== Dataset ==
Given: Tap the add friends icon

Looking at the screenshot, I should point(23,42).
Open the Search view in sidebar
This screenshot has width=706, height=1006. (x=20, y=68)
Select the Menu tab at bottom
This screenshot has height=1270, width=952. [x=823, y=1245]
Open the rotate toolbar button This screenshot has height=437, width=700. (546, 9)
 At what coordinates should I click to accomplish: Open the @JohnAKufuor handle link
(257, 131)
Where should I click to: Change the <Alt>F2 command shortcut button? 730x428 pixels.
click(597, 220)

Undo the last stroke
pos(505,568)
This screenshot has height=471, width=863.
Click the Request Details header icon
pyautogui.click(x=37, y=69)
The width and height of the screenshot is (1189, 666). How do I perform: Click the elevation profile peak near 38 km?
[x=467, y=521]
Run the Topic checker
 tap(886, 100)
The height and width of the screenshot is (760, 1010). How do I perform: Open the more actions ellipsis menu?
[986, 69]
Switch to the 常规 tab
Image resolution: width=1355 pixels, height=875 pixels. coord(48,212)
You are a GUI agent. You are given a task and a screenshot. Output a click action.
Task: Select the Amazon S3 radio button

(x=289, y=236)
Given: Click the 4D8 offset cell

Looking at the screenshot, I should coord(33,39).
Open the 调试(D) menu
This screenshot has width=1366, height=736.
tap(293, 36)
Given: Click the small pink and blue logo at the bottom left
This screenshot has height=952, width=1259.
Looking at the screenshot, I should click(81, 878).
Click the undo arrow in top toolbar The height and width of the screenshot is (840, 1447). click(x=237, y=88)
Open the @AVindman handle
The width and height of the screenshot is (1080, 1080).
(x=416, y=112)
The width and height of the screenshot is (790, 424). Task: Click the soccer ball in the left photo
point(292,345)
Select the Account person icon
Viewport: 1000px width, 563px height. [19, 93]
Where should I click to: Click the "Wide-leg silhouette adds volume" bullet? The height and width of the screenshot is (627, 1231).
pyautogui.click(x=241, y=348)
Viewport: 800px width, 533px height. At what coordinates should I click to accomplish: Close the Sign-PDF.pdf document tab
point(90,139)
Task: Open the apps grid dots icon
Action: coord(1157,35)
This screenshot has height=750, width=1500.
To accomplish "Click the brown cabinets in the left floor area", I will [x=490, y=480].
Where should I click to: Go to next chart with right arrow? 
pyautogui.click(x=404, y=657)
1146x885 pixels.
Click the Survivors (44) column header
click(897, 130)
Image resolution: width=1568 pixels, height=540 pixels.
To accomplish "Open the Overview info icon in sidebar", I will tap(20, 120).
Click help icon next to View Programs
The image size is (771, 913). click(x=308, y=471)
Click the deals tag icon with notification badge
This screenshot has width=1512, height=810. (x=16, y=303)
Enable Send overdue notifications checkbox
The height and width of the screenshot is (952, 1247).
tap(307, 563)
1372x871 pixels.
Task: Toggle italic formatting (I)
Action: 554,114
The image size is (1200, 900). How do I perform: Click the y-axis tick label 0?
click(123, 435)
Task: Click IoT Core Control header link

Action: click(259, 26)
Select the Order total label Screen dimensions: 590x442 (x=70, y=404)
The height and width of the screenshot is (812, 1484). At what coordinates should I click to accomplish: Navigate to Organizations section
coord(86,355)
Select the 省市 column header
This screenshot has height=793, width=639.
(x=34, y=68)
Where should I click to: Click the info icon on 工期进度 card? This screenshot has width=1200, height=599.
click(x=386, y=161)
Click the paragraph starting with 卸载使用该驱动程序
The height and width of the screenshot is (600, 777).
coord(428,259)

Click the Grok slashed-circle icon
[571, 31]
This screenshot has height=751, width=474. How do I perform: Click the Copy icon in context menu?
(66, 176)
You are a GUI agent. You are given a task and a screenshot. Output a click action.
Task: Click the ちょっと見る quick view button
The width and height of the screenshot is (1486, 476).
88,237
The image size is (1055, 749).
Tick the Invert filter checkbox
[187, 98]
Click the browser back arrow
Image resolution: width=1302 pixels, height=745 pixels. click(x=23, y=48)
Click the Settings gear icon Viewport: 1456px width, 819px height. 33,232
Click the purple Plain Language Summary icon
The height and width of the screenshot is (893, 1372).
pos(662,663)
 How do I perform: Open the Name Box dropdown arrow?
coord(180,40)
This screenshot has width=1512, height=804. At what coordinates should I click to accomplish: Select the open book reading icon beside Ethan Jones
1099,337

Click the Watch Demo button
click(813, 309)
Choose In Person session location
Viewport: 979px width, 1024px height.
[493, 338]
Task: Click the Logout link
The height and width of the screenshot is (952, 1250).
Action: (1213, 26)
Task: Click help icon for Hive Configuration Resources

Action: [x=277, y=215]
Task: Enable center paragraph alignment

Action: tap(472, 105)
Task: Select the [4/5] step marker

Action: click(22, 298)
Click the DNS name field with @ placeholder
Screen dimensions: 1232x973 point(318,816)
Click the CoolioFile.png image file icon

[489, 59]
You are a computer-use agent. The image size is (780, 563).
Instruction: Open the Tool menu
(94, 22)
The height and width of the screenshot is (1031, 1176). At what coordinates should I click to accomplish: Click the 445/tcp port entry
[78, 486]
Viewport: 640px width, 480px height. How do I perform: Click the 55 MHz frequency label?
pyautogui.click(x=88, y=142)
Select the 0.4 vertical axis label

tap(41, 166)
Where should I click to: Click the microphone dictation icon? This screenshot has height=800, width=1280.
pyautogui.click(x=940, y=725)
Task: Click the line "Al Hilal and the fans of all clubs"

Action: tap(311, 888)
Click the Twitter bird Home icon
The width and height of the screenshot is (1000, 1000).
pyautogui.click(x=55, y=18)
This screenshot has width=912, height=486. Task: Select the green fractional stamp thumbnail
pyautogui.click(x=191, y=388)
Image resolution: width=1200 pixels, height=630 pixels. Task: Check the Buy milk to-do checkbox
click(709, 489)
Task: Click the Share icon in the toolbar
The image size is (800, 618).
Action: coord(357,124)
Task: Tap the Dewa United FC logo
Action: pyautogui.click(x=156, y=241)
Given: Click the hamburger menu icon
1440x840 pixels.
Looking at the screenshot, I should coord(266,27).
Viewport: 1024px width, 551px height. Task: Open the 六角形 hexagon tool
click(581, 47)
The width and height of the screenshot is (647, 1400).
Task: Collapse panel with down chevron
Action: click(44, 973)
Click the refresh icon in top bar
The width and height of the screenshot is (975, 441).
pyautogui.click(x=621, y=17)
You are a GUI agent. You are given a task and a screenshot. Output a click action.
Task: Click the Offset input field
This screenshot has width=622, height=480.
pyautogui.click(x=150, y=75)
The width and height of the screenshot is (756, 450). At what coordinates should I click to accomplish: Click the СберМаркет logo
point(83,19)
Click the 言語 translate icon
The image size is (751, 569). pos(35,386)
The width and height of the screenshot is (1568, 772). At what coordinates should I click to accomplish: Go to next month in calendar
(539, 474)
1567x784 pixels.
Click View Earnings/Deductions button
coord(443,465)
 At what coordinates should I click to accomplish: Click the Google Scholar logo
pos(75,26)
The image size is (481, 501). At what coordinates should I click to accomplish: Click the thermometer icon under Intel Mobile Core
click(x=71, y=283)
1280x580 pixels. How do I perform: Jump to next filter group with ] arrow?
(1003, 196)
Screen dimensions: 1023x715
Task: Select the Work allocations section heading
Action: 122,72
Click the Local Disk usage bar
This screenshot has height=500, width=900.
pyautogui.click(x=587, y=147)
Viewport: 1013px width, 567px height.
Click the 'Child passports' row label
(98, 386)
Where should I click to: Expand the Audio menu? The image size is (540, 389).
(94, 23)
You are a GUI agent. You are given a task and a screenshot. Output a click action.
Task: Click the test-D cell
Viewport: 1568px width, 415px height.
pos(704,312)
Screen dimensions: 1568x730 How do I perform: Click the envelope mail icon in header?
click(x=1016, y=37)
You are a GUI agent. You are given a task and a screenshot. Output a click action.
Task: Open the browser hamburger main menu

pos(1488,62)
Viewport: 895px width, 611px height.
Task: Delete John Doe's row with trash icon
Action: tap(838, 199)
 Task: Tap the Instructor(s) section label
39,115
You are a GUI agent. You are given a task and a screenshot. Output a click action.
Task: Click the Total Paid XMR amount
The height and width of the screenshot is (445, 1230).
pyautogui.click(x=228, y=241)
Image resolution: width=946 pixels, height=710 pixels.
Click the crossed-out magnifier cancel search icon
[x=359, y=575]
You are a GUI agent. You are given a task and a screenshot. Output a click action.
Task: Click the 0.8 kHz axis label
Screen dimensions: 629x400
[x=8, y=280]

== About this task ==
Begin at the line that has "Image resolution: width=1568" in the entries above; stop after the line that has "Select the Order". Transcribe exactly those lines and no others.

== Result ==
Image resolution: width=1568 pixels, height=540 pixels.
To accomplish "Open the Overview info icon in sidebar", I will tap(20, 120).
Click help icon next to View Programs
The image size is (771, 913). click(x=308, y=471)
Click the deals tag icon with notification badge
This screenshot has width=1512, height=810. (x=16, y=303)
Enable Send overdue notifications checkbox
The height and width of the screenshot is (952, 1247).
tap(307, 563)
1372x871 pixels.
Task: Toggle italic formatting (I)
Action: 554,114
The image size is (1200, 900). How do I perform: Click the y-axis tick label 0?
click(123, 435)
Task: Click IoT Core Control header link

Action: click(259, 26)
Select the Order total label Screen dimensions: 590x442 (x=70, y=404)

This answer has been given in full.